On Post-War Hatred

With today being Pearl Harbor Day, a quandary I have had many times came up. The issue is this – for how long after a war/attack/persecution is a people allowed to hate the other party?

The examples are many, and yet perhaps somewhat inconsistent. People would look at me like I was insane if I started cursing out British tourists for their treatment of the colonials 240 years ago, but would you be shocked if a Native American expressed anger towards the U.S. government for the terrible treatment of their people? Across much of the southern part of the United States you will see people flying Confederate flags, with slogans like “The South will rise again”. Is this merely misplaced anger from 150 years ago? Does it even matter? Is it odd that many Brits are still wary of the French after all the years of fighting? So many examples, and there doesn’t seem to be a definitive answer.

Would it change anything if both sides of the war were angry? Americans had (have) spent a long time being angry at the Japanese for World War II, Pearl Harbor, etc., and I’m sure there have to be many Japanese who are upset with the U.S. over the use of the atomic bomb. If one started to be less upset, should that cue the end of the other side’s hatred? Clearly this is not the case.

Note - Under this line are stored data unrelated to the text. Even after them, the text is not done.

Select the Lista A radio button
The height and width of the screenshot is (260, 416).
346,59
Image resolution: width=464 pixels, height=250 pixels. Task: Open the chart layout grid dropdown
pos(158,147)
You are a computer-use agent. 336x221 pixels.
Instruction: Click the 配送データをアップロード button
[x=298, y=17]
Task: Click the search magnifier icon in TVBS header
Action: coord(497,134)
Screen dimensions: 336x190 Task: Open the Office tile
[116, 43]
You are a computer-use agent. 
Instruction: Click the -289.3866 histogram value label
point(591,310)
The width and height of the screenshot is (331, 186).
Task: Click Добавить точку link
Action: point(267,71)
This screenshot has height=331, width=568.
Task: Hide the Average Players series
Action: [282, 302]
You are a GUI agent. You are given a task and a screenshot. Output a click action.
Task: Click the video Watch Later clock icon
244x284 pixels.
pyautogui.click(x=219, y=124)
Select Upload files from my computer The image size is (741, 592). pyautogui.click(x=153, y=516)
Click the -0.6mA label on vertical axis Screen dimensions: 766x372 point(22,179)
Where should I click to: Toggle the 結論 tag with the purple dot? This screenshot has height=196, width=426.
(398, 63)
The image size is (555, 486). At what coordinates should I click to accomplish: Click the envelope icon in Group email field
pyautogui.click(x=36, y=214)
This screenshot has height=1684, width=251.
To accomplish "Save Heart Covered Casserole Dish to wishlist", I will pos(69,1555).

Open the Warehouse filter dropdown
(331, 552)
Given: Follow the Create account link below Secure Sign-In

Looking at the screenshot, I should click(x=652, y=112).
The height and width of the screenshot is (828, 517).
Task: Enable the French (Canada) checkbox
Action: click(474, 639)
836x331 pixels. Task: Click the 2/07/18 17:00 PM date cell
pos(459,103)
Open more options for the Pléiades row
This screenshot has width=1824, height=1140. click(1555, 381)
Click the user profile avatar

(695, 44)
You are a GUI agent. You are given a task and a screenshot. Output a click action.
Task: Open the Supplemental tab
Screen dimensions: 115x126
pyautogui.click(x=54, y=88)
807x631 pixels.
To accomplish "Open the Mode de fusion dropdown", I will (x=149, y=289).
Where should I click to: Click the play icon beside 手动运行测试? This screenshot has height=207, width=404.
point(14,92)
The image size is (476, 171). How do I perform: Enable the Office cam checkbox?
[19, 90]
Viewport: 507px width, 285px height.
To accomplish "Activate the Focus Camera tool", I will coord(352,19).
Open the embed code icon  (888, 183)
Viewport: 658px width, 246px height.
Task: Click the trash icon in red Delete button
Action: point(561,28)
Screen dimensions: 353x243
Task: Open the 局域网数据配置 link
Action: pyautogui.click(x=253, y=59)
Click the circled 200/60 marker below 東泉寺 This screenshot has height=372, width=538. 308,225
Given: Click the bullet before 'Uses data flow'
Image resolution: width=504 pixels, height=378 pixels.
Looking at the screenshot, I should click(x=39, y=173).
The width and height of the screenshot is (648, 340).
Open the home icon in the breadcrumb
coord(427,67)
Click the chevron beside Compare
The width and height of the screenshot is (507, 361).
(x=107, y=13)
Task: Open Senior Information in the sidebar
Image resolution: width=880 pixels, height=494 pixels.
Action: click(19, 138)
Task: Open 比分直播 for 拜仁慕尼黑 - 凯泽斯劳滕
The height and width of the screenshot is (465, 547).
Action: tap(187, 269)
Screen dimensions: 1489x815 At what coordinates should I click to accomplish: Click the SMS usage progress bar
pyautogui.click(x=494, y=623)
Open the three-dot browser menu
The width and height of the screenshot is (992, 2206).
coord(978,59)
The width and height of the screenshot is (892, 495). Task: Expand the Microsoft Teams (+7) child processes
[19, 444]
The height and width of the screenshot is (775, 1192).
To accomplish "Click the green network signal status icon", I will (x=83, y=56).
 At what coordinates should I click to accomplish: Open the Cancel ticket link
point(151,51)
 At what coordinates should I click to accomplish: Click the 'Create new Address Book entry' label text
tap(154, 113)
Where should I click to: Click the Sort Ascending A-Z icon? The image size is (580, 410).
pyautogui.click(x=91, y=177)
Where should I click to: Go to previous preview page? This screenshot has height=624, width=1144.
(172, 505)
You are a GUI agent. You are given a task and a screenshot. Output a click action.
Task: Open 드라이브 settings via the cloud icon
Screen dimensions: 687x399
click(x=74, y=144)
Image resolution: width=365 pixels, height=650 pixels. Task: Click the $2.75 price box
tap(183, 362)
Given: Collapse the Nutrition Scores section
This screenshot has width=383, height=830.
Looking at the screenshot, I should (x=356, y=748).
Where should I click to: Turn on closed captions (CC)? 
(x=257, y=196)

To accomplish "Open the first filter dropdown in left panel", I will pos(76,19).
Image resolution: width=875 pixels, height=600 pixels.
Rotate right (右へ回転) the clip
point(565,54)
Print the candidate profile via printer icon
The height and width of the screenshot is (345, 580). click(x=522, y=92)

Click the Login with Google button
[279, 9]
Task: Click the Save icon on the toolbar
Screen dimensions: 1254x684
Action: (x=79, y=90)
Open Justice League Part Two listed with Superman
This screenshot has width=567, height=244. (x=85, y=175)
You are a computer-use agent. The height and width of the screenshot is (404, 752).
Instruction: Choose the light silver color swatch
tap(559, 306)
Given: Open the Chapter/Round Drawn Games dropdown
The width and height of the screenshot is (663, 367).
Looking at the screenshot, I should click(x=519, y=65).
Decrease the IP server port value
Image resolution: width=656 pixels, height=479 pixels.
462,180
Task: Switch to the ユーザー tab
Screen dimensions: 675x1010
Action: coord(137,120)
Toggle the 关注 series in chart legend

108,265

Does it matter if our former enemies are now our allies? Does time heal the wounds? I would think that you could argue that in both cases the answer could be no, absolutely not. If time does play a role, how much time must elapse? One generation? 100 years? It all seems rather incongruous to me.

In some regions of the world I am sure that the wounds from thousands of years ago still sting as though they were fresh. I imagine that in the Western world it’s much harder for a people to hate the people of a nation, or to refuse to purchase their products, than it used to be. Society is much more liberal; everybody is expected to get along with everybody, and every kid gets a participation trophy so they don’t feel badly about themselves. Nobody is allowed to hate, or even resent, people in public anymore. On the flip side, there are many regions of the world, and subsets of people who VERY much still harbor hatred for their former antagonists and live their lives according to this ethos.

I’m not totally sure I have an answer to this question. It was just something on my mind, and I decided to share. Your thoughts are welcome.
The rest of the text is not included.